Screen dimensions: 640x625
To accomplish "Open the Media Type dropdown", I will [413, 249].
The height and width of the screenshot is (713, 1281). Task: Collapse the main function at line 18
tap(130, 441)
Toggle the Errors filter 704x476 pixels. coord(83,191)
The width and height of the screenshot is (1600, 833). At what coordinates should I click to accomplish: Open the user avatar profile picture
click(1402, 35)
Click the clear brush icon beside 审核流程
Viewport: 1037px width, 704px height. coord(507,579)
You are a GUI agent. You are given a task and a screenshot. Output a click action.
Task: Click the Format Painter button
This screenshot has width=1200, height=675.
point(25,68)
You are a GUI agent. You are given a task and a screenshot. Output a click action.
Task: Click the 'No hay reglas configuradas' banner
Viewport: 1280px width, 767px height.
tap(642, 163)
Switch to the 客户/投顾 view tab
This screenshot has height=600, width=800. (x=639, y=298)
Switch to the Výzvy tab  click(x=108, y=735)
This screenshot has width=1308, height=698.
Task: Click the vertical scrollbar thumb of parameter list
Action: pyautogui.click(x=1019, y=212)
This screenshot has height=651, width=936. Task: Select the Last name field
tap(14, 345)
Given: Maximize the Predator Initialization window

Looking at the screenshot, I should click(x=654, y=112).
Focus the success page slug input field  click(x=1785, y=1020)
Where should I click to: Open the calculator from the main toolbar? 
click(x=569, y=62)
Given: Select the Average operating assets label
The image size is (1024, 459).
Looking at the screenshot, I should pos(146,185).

===============

INSTRUCTION ->
Locate each line of the records that contains the word "This" and copy those lines in full. Case matters.

FINAL RESULT ->
This screenshot has width=1200, height=675.
This screenshot has height=600, width=800. (x=639, y=298)
This screenshot has width=1308, height=698.
This screenshot has height=651, width=936. Task: Select the Last name field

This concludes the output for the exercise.